M. Diacu (Univ. Nova de Lisboa, Portugal), J. Guerreiro (Univ. Nova de Lisboa and Inst. de Telecomunicações, Portugal), J.P. Oliveira (Univ. Nova de Lisboa and UNINOVA-CTS, Portugal), P. Montezuma (Univ. Nova de Lisboa, Inst. de Telecomunicações and Koala Tech, Portugal), P. Viegas (Koala Tech, Portugal)

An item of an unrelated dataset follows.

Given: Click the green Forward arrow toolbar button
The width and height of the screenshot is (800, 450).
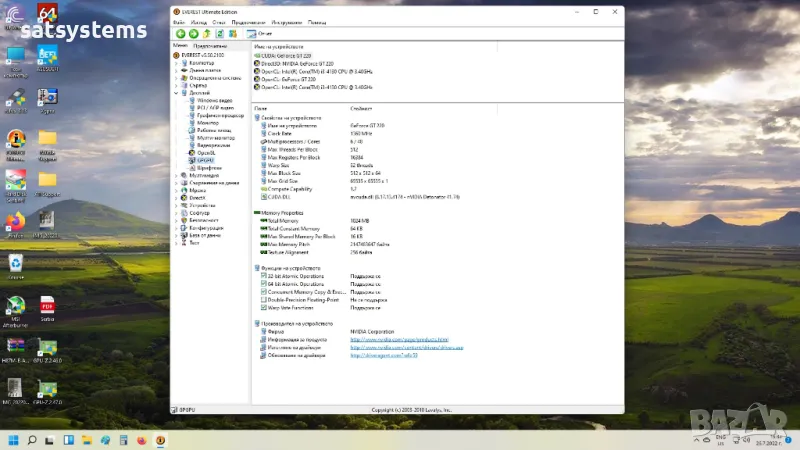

Efficient RF amplification and power combination are key challenges in 5G/6G transceivers. In particular, Power Amplifier (PA) designs have to balance linearity and efficiency requirements to accommodate high Peak-to-Average Power Ratio (PAPR) waveforms, and power combining networks such as Wilkinson combiners introduce insertion losses, limiting the achievable energy efficiency of the RF Front-End (RFFE). This work explores Power Combination Over-the-Air (PCOA), where four sinusoidal components are individually amplified by an RF PA operating at near saturation, driving a 4×4 patch antenna array. Though beamforming, the components are spatially power combined, in the far-field. PCOA allows more efficient PAs to be used, reduces interference to other systems, and avoids circuit-based power combiner disadvantages. A high-level system model, Fig. 1, is developed to analyse the influence of per-component power control, PA sizing, and antenna array configuration on PCOA efficiency and directivity. Nonidealities such as noise, PA distortion, impedance mismatches, path loss, and mutual coupling are considered, providing insights into optimal PA output power levels, beamforming strategies, and array design trade-offs. Simulation results show that PCOA is well adapted to beamforming, Fig. 2, decreasing RFFE losses, making it a promising technique for next-generation transceivers.